Liftwing is just a test program I created to test out the use of Liftwing instead of Ores. All it does is predict the rating of the article. But it works the same way as all my other C# tools. There is a shared library that handles dealing with Mediawiki (Wikimedia.dll), and a main program that uses it to perform useful functions related to the administration of featured articles on the English language Wikipedia.

I could, as you suggest, place each one in its own git repository with its own copy of Wikimedia.dll. I would have to upload a copy into each repository that requires it.
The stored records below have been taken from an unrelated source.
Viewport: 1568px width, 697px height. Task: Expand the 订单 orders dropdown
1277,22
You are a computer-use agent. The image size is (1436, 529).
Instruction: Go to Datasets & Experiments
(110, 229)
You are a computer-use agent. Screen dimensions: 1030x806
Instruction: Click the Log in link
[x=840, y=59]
That would work, so long as it was compatible with your environment (preferably identical). Otherwise I will get errors like:
bin/Debug/net7.0/Liftwing: /lib/x86_64-linux-gnu/libstdc++.so.6: version `GLIBCXX_2.33' not found (required by bin/Debug/net7.0/Liftwing)
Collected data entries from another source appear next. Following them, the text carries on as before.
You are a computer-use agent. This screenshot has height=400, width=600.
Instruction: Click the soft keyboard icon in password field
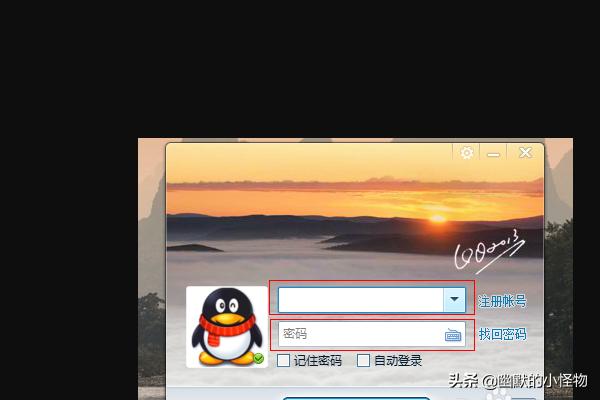[x=453, y=335]
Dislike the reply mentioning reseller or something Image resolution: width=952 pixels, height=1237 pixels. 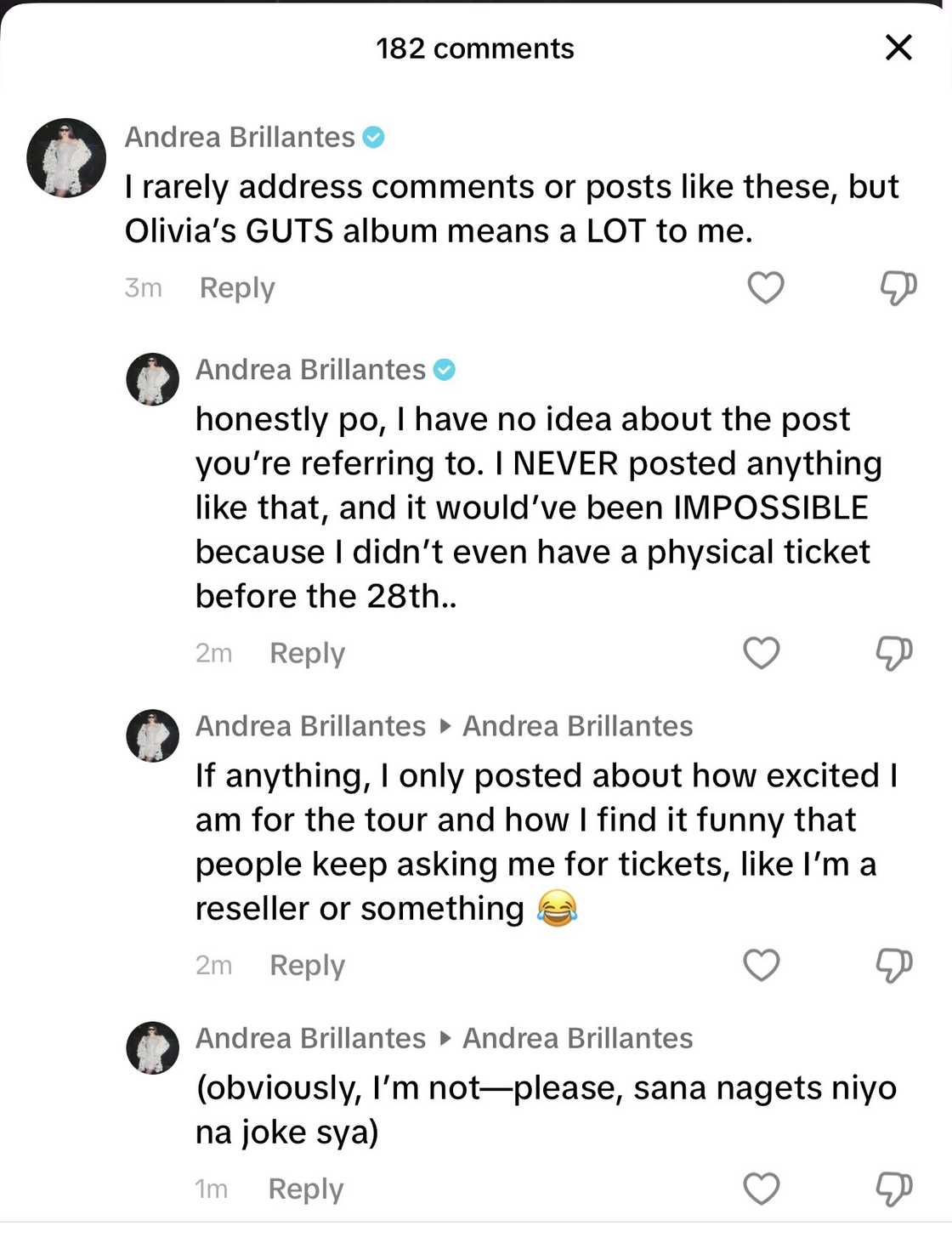click(893, 965)
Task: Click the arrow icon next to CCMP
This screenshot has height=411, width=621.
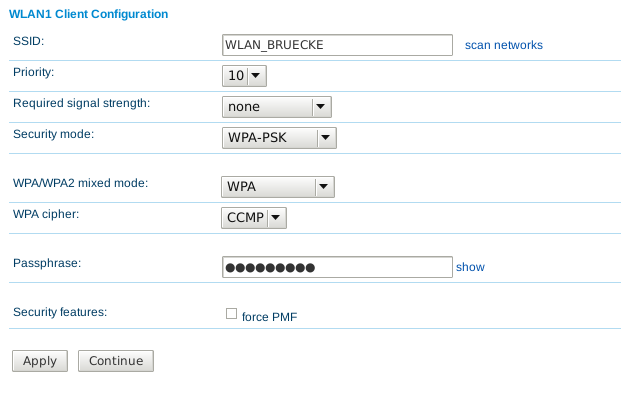Action: tap(276, 217)
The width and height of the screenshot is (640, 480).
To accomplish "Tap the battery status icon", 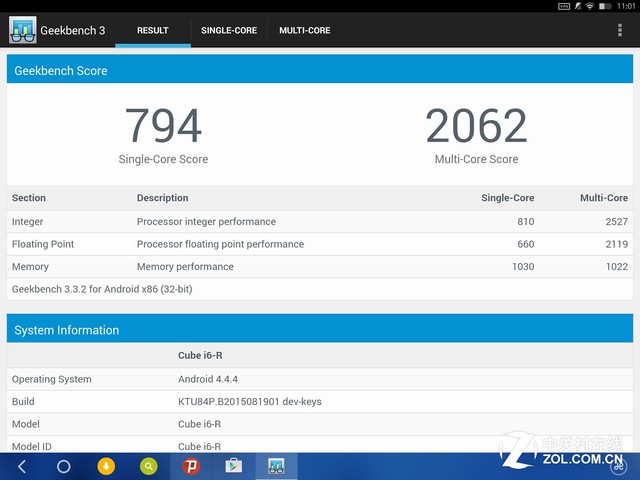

In T311466#9365479, @Hawkeye7 wrote:

As you say, the biggest obstacle is that there is no dotnet buildpack available.

I don't know if any work has been done on this.

Not really, no. There is a community contributed https://elements.heroku.com/buildpacks/jincod/dotnetcore-buildpack that should work with Heroku stack we are currently using, but nobody has actually tested that as far as I am aware. We currently do not have a mechanism for a tool to add custom buildpacks to the default stack or to replace the stack entirely, so testing and deployment would need to happen from the WMCS side of things before you could do much more.

Or indeed whether you are proceeding with the buildpack approach.

We discussed the option of making a new mono base container using Bookworm and the https://www.mono-project.com/download/stable/#download-lin-debian packages on IRC today. We are not sure that is a generally helpful approach in the longer term as we really would like most projects to be able to convert to custom images via buildpack sooner rather than later. We plan to have a larger discussion tomorrow in the WMCS team meeting. Hopefully we can report back on which options we would like to try next to unblock you soon after that meeting.

When I try to use the admin console (https://toolsadmin.wikimedia.org/tools/id/milhistbot/repos/create) to create a new repository it says:
No GitLab accounts found for tool maintainers.

In T311466#9392107, @Hawkeye7 wrote:

When I try to use the admin console (https://toolsadmin.wikimedia.org/tools/id/milhistbot/repos/create) to create a new repository it says:
No GitLab accounts found for tool maintainers.

This is a bootstrapping problem that I haven't quite fixed -- T323767: Add potential next step for Toolforge error "No GitLab accounts found for tool maintainers.". The workaround is for you to go to https://gitlab.wikimedia.org/ and use the "Sign in" button in the upper right corner to create your initial account. You will also need to visit GitLab (Account Approval) after your initial GitLab login to get your Developer account approved to actually do useful work in GitLab.